These questions were answered with dreadful suddenness. The curtain which had half-concealed the scene went up with a rush, and the missing occasion of war was revealed in the flash of a pistol.

IV

On June 28, 1914, the Archduke Franz Ferdinand, heir apparent to the Austro-Hungarian crowns, and his wife, the Duchess of Hohenburg, were shot to death in the street at Serajevo, the capital of the annexed provinces of Bosnia and Herzegovina, to which they were paying a visit of ceremony. The news of this murder filled all thoughtful people in Europe with horror and dismay. It was a dark and sinister crime. The Crown Prince and his wife had not been "personae gratae" with the Viennese court, but the brutal manner of their taking off aroused the anger of the people. Vengeance was called for. The two wretched murderers were Austrian subjects, but they were Servian sympathizers, and in some kind of connection with a society called Narodna Obrana, whose avowed object was to work for a "Greater Servia," including the southern Slavic provinces of Austria. The Government of Austria-Hungary, having conducted a secret inquiry, declared that it had proofs that the instructions and the weapons for the crime came from Servia. On the other hand, it has not been denied that the Servian Minister at Vienna had conveyed a warning to the Government there, a week before the ceremonial visit to Serajevo, to the effect that it would be wise to give the visit up, as there were grounds for believing that an assassination had been planned. We knew little or nothing of all this at the time, in The Hague. Anxiously we waited for light under the black cloud. It came like lightning in the Austro-Hungarian note to Servia of July 23, 1914.

It was made public the next day. I remember coming home that evening from a motor-drive through the dead cities of the Zuyder Zee. Taking up the newspaper in the quiet library, I read the note. The paper dropped from my hand, and I said to my son: "That means an immense war.
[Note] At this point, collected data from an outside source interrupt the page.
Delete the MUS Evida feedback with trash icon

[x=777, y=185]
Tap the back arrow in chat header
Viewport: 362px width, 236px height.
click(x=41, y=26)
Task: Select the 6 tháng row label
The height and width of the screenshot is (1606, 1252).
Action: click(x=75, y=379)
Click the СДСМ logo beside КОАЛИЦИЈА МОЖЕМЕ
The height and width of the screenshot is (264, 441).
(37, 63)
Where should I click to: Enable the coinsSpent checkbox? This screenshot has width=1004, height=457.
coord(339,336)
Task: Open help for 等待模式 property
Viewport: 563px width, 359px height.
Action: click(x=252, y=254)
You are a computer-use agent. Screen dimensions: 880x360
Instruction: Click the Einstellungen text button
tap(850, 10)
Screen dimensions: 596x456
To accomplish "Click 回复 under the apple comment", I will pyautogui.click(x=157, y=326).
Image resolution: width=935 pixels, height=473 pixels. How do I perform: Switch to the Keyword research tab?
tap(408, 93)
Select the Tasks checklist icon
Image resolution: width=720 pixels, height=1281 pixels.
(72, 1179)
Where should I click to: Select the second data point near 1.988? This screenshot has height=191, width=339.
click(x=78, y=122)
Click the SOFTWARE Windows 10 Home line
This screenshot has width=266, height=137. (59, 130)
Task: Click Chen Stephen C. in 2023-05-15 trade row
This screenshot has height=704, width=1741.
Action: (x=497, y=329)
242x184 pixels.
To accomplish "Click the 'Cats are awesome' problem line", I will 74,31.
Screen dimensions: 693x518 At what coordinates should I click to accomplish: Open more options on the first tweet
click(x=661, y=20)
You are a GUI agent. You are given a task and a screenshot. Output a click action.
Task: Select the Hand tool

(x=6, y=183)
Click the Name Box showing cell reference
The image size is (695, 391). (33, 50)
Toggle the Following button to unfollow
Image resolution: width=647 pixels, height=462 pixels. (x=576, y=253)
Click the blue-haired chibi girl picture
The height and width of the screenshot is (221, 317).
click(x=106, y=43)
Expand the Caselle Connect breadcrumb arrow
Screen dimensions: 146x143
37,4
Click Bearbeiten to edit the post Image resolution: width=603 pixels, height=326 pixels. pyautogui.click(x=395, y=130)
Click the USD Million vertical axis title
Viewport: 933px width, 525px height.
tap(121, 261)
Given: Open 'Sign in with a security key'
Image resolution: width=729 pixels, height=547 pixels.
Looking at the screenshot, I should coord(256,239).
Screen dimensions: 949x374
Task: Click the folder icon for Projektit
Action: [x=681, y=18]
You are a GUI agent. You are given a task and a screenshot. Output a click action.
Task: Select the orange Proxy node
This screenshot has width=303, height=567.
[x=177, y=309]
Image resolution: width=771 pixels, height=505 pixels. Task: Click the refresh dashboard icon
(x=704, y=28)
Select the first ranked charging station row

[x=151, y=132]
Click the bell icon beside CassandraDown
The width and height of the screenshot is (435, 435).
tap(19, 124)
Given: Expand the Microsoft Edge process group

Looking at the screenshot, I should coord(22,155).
God knows how far it will go and how long it will last."

This Austrian ultimatum was so severe in matter and in manner as to justify the comment of Sir Edward Grey: "Never have I seen one state address to another independent state a document of so formidable a character." It not only dictated a public confession of guilt; it also made a series of ten sweeping demands on Servia, one of which (No. 5) seemed to imply a surrender of independent sovereignty; and it allowed only forty-eight hours for an unqualified, complete acceptance.

Russia promptly declared that she would not object to the punishment of Servians for any proved offense, but that she must defend the territorial integrity and independence of Servia. Italy and France suggested an extension of time for the answer. France and Russia advised Servia to make a general acceptance of the ultimatum. She did so in her reply of the 25th, reserving demand No. 5, which she said she did not understand, and offering to submit that point, or the whole matter, to the tribunal at The Hague. Austria had instructed her minister at Belgrade to reject anything but a categorical submission to the ultimatum. When the Servian reply was handed to him he said that it was not good enough, demanded his passports, and left the capital within half an hour. Germany, vowing that she had no knowledge of the text of the Austrian note before it was presented and had not influenced its contents (which seems incredible, as I shall show later), nevertheless announced that she approved and would support it.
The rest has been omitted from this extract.